Under the privately run scheme, the names and personal details of former employees whose behaviour has offended the companies will be placed on the newly created National Staff Dismissal Register.
While some employees whose crimes are prosecuted in court will have a chance to defend themselves, other staff may never know their behaviour has found its way on to the register or that they have become a blacklisted worker.
Seven businesses have so far signed up to the register, which went live last month, according to the scheme's organiser, Action Against Business Crime. They include Mothercare and Reed Managed Services.

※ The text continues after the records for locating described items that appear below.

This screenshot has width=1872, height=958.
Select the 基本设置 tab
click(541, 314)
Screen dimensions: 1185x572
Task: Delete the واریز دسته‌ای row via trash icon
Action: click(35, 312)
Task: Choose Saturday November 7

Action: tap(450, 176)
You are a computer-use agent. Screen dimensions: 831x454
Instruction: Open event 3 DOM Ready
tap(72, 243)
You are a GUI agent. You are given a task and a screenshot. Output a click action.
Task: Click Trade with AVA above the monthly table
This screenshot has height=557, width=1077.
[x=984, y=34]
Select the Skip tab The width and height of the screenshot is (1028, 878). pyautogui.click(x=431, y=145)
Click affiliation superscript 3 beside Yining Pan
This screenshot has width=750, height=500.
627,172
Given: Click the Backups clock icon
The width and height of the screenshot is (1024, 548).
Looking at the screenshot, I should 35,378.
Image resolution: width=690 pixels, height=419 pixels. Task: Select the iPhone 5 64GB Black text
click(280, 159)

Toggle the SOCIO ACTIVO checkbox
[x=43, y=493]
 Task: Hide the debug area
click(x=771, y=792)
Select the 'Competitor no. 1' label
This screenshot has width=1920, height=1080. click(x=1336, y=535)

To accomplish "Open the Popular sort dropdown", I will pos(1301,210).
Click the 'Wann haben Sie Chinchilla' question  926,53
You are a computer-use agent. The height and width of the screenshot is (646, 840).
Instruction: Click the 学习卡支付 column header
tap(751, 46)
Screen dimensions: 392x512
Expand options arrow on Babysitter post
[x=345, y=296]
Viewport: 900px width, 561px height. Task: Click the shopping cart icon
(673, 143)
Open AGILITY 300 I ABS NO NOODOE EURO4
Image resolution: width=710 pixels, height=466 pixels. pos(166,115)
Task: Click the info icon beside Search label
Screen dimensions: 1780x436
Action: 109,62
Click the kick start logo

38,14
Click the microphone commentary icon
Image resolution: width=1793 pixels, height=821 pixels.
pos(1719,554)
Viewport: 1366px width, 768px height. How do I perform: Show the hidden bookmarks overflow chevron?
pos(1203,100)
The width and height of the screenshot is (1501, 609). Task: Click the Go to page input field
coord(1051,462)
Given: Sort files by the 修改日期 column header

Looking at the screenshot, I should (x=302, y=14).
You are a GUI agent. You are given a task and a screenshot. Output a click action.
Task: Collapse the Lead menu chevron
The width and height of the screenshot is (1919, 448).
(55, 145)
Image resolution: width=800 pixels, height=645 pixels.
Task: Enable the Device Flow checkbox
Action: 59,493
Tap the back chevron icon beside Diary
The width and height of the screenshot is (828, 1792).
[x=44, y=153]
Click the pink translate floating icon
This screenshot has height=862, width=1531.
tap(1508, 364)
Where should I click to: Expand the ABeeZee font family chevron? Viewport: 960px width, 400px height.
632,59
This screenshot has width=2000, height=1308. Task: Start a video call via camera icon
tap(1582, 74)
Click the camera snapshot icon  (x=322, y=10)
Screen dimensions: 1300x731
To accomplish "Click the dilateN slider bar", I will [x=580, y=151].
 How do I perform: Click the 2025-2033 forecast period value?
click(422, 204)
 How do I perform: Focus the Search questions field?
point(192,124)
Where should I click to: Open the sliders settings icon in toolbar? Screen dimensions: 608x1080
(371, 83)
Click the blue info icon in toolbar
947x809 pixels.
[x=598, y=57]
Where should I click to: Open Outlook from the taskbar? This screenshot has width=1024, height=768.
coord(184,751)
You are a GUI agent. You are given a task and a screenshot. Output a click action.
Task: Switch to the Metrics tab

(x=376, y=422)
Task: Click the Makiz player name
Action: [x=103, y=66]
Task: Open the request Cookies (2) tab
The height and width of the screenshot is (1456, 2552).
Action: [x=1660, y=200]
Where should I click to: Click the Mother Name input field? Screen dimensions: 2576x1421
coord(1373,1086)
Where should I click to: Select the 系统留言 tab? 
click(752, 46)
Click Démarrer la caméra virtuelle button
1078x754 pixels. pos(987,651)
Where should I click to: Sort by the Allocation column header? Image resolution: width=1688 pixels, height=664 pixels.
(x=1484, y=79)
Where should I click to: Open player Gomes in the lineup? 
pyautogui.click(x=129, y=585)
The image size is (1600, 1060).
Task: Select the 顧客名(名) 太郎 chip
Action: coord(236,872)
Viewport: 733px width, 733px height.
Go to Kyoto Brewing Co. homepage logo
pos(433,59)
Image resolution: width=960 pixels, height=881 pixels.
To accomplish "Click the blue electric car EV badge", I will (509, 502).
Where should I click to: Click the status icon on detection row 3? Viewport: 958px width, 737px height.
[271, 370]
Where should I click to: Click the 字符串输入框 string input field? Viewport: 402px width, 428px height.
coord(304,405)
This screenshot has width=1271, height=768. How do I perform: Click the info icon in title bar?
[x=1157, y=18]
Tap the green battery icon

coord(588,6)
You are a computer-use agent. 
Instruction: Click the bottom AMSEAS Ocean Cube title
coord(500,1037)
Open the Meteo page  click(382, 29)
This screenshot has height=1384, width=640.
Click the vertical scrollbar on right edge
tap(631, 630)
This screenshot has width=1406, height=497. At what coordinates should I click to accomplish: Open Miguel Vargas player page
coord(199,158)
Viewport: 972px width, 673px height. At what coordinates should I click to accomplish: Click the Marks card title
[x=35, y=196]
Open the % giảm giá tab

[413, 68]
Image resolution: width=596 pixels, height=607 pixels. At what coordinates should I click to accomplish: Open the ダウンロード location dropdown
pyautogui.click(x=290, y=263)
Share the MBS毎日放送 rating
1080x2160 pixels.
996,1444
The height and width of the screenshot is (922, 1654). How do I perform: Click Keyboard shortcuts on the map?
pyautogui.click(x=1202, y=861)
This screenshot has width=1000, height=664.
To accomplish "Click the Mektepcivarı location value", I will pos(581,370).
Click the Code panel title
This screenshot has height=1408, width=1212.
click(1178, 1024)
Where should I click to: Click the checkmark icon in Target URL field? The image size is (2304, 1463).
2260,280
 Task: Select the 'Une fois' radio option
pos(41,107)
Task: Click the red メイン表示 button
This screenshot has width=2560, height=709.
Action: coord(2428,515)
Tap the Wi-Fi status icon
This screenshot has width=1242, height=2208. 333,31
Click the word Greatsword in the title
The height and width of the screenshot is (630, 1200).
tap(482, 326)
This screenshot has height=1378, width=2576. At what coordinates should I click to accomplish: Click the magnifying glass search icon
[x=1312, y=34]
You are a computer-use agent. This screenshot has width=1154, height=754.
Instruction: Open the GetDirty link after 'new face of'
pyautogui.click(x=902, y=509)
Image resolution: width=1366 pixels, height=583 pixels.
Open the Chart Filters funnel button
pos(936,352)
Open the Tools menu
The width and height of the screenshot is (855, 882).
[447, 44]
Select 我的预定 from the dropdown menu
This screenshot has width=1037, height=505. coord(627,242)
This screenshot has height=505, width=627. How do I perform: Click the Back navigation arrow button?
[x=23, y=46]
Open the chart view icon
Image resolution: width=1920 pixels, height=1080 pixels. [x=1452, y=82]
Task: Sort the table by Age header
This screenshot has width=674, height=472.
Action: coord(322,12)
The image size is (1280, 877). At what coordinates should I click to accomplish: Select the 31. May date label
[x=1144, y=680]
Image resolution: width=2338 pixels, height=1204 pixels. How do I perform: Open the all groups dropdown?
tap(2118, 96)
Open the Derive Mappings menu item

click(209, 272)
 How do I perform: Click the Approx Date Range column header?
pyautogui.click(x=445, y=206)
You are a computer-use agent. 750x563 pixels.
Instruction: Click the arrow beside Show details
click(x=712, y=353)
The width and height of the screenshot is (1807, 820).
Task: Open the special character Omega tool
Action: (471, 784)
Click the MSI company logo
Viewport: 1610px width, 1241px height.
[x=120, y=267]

Yesterday, politicians and lawyers condemned the database and called on the Government to bring in immediate safeguards to protect employees. The Liberal Democrat home affairs spokesman in the House of Lords, Baroness Sue Miller, said it was "a disgrace that the Government has ignored the rights of employees while private businesses have established a blacklist with no safeguards for the employees put on it".
Baroness Miller added: "A website run for profit is trying to take the place of police, prosecution, judge and jury. There need to be stringent safeguards put in place on this blacklist.
"Employees should not be placed on the register until they have been given the opportunity to object. The burden must be on employers to prove an employee's guilt before they are entered on the register."
But Action Against Business Crime says the register will comply with data protection legislation and will hold details of individuals who have been under investigation for acts of dishonesty. "This information is shared with other members of the register who are able to access the national system to search for details of an applicant, ensuring both cost saving through reduction in losses, and a more efficient recruitment process," said Action Against Business Crime.
Selfridges said last night that any offence that was sent to the register would be properly investigated and that appropriate efforts would be made to notify the former member of staff.
A spokeswoman for Harrods, which is owned by Mohamed Al Fayed, said the company had agreed in principle to sign up to the National Staff Dismissal Register.
She added: "Our existing internal disciplinary procedures ensure that no person subject to a frivolous or malevolent allegation would find themselves on the register.
"We believe that our involvement with the scheme will give extra reassurance to current staff and customers alike."
But Kerry Waters, an employment rights expert at Clarions Solicitors, said that the register was potentially "wide open to abuse, with little detail being provided by the Action Against Business Crime Group as to how (or even whether at all) the register will be policed or monitored."
She warned that one "minor blip" on someone's record "could wreak havoc with their career".